(Work task) Reproduce all of the entries below exactly, without a single change.
───── Data extracts ─────
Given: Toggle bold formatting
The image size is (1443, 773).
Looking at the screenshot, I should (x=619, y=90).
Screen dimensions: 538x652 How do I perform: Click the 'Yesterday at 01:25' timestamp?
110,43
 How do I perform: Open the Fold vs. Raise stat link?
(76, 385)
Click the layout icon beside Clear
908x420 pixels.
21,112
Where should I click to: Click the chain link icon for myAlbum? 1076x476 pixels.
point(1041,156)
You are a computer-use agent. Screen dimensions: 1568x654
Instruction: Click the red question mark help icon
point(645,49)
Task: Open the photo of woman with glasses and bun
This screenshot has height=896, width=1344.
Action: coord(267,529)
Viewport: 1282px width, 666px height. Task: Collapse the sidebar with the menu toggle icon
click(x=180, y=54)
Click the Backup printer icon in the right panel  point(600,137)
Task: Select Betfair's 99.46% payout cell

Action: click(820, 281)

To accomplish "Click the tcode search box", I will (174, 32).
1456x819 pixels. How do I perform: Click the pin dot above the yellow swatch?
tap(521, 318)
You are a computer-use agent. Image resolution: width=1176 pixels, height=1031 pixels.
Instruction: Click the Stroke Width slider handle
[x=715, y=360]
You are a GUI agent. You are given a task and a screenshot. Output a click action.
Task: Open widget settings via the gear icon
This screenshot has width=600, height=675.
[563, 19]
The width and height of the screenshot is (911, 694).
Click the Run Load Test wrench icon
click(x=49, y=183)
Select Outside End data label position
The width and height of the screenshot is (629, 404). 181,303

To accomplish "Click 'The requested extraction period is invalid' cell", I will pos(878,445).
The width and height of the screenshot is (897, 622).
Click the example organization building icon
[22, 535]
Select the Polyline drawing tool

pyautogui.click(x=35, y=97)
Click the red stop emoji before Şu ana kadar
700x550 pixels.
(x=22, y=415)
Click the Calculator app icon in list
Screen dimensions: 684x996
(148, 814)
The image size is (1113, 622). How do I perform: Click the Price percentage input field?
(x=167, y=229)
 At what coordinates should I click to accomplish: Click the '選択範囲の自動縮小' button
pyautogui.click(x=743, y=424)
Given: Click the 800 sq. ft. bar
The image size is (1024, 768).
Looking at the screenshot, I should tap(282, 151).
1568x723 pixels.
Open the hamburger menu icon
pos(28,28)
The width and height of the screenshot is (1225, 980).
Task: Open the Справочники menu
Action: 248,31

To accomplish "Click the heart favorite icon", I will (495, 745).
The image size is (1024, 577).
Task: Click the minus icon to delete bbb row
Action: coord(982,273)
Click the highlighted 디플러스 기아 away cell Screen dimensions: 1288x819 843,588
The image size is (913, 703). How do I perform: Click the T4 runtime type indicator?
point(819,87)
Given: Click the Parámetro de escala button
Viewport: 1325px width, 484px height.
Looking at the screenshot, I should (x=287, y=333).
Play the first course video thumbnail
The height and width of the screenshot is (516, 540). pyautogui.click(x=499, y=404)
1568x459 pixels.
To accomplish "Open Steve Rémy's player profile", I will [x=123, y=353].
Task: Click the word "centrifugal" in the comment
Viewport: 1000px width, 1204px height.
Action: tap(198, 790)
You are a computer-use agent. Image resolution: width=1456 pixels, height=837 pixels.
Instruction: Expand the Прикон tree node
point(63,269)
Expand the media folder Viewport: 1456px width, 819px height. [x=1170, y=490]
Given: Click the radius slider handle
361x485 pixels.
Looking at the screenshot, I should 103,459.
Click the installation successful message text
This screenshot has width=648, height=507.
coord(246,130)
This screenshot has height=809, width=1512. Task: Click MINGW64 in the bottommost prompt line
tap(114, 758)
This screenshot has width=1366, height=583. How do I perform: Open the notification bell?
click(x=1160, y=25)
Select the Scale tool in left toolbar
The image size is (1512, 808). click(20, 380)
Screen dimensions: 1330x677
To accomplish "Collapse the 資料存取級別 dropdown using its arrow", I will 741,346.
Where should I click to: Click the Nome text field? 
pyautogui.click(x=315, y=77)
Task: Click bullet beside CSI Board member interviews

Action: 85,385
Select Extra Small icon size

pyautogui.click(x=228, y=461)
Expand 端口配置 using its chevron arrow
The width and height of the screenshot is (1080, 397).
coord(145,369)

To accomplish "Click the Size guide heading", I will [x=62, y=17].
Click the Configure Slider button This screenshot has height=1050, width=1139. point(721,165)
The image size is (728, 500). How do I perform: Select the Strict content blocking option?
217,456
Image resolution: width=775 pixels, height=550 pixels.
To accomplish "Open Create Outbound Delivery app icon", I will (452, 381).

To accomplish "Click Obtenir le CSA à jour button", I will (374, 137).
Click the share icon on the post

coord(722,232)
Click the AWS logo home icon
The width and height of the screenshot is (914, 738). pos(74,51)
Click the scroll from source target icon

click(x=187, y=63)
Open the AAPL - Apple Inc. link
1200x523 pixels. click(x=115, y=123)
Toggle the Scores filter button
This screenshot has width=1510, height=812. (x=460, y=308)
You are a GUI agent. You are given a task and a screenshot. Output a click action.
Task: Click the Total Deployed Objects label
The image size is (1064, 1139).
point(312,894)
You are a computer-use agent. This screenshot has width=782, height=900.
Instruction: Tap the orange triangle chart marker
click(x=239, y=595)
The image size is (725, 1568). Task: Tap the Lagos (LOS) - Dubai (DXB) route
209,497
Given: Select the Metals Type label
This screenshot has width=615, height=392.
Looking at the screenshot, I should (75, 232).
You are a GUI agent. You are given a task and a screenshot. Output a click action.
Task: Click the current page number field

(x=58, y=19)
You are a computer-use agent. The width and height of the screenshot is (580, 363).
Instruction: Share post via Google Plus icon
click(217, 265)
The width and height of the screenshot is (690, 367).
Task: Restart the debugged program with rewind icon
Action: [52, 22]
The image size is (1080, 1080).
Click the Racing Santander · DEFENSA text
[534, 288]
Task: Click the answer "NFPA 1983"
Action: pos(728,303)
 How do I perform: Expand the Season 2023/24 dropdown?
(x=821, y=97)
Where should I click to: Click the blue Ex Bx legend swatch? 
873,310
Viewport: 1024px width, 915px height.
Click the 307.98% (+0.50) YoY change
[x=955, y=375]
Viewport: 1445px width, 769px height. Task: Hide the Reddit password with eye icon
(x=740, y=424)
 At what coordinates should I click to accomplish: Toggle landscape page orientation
─────
(Response area)
Given: Toggle bold formatting
The image size is (1443, 773).
Looking at the screenshot, I should (x=619, y=90).
Screen dimensions: 538x652 How do I perform: Click the 'Yesterday at 01:25' timestamp?
110,43
 How do I perform: Open the Fold vs. Raise stat link?
(76, 385)
Click the layout icon beside Clear
908x420 pixels.
21,112
Where should I click to: Click the chain link icon for myAlbum? 1076x476 pixels.
point(1041,156)
You are a computer-use agent. Screen dimensions: 1568x654
Instruction: Click the red question mark help icon
point(645,49)
Task: Open the photo of woman with glasses and bun
This screenshot has height=896, width=1344.
Action: coord(267,529)
Viewport: 1282px width, 666px height. Task: Collapse the sidebar with the menu toggle icon
click(x=180, y=54)
Click the Backup printer icon in the right panel  point(600,137)
Task: Select Betfair's 99.46% payout cell

Action: click(820, 281)

To accomplish "Click the tcode search box", I will (174, 32).
1456x819 pixels. How do I perform: Click the pin dot above the yellow swatch?
tap(521, 318)
You are a computer-use agent. Image resolution: width=1176 pixels, height=1031 pixels.
Instruction: Click the Stroke Width slider handle
[x=715, y=360]
You are a GUI agent. You are given a task and a screenshot. Output a click action.
Task: Open widget settings via the gear icon
This screenshot has width=600, height=675.
[563, 19]
The width and height of the screenshot is (911, 694).
Click the Run Load Test wrench icon
click(x=49, y=183)
Select Outside End data label position
The width and height of the screenshot is (629, 404). 181,303

To accomplish "Click 'The requested extraction period is invalid' cell", I will pos(878,445).
The width and height of the screenshot is (897, 622).
Click the example organization building icon
[22, 535]
Select the Polyline drawing tool

pyautogui.click(x=35, y=97)
Click the red stop emoji before Şu ana kadar
700x550 pixels.
(x=22, y=415)
Click the Calculator app icon in list
Screen dimensions: 684x996
(148, 814)
The image size is (1113, 622). How do I perform: Click the Price percentage input field?
(x=167, y=229)
 At what coordinates should I click to accomplish: Click the '選択範囲の自動縮小' button
pyautogui.click(x=743, y=424)
Given: Click the 800 sq. ft. bar
The image size is (1024, 768).
Looking at the screenshot, I should tap(282, 151).
1568x723 pixels.
Open the hamburger menu icon
pos(28,28)
The width and height of the screenshot is (1225, 980).
Task: Open the Справочники menu
Action: 248,31

To accomplish "Click the heart favorite icon", I will (495, 745).
The image size is (1024, 577).
Task: Click the minus icon to delete bbb row
Action: coord(982,273)
Click the highlighted 디플러스 기아 away cell Screen dimensions: 1288x819 843,588
The image size is (913, 703). How do I perform: Click the T4 runtime type indicator?
point(819,87)
Given: Click the Parámetro de escala button
Viewport: 1325px width, 484px height.
Looking at the screenshot, I should (x=287, y=333).
Play the first course video thumbnail
The height and width of the screenshot is (516, 540). pyautogui.click(x=499, y=404)
1568x459 pixels.
To accomplish "Open Steve Rémy's player profile", I will [x=123, y=353].
Task: Click the word "centrifugal" in the comment
Viewport: 1000px width, 1204px height.
Action: tap(198, 790)
You are a computer-use agent. Image resolution: width=1456 pixels, height=837 pixels.
Instruction: Expand the Прикон tree node
point(63,269)
Expand the media folder Viewport: 1456px width, 819px height. [x=1170, y=490]
Given: Click the radius slider handle
361x485 pixels.
Looking at the screenshot, I should 103,459.
Click the installation successful message text
This screenshot has width=648, height=507.
coord(246,130)
This screenshot has height=809, width=1512. Task: Click MINGW64 in the bottommost prompt line
tap(114, 758)
This screenshot has width=1366, height=583. How do I perform: Open the notification bell?
click(x=1160, y=25)
Select the Scale tool in left toolbar
The image size is (1512, 808). click(20, 380)
Screen dimensions: 1330x677
To accomplish "Collapse the 資料存取級別 dropdown using its arrow", I will 741,346.
Where should I click to: Click the Nome text field? 
pyautogui.click(x=315, y=77)
Task: Click bullet beside CSI Board member interviews

Action: 85,385
Select Extra Small icon size

pyautogui.click(x=228, y=461)
Expand 端口配置 using its chevron arrow
The width and height of the screenshot is (1080, 397).
coord(145,369)

To accomplish "Click the Size guide heading", I will [x=62, y=17].
Click the Configure Slider button This screenshot has height=1050, width=1139. point(721,165)
The image size is (728, 500). How do I perform: Select the Strict content blocking option?
217,456
Image resolution: width=775 pixels, height=550 pixels.
To accomplish "Open Create Outbound Delivery app icon", I will (452, 381).

To accomplish "Click Obtenir le CSA à jour button", I will (374, 137).
Click the share icon on the post

coord(722,232)
Click the AWS logo home icon
The width and height of the screenshot is (914, 738). pos(74,51)
Click the scroll from source target icon

click(x=187, y=63)
Open the AAPL - Apple Inc. link
1200x523 pixels. click(x=115, y=123)
Toggle the Scores filter button
This screenshot has width=1510, height=812. (x=460, y=308)
You are a GUI agent. You are given a task and a screenshot. Output a click action.
Task: Click the Total Deployed Objects label
The image size is (1064, 1139).
point(312,894)
You are a computer-use agent. This screenshot has width=782, height=900.
Instruction: Tap the orange triangle chart marker
click(x=239, y=595)
The image size is (725, 1568). Task: Tap the Lagos (LOS) - Dubai (DXB) route
209,497
Given: Select the Metals Type label
This screenshot has width=615, height=392.
Looking at the screenshot, I should (75, 232).
You are a GUI agent. You are given a task and a screenshot. Output a click action.
Task: Click the current page number field

(x=58, y=19)
You are a computer-use agent. The width and height of the screenshot is (580, 363).
Instruction: Share post via Google Plus icon
click(217, 265)
The width and height of the screenshot is (690, 367).
Task: Restart the debugged program with rewind icon
Action: [52, 22]
The image size is (1080, 1080).
Click the Racing Santander · DEFENSA text
[534, 288]
Task: Click the answer "NFPA 1983"
Action: pos(728,303)
 How do I perform: Expand the Season 2023/24 dropdown?
(x=821, y=97)
Where should I click to: Click the blue Ex Bx legend swatch? 
873,310
Viewport: 1024px width, 915px height.
Click the 307.98% (+0.50) YoY change
[x=955, y=375]
Viewport: 1445px width, 769px height. Task: Hide the Reddit password with eye icon
(x=740, y=424)
 At what coordinates should I click to accomplish: Toggle landscape page orientation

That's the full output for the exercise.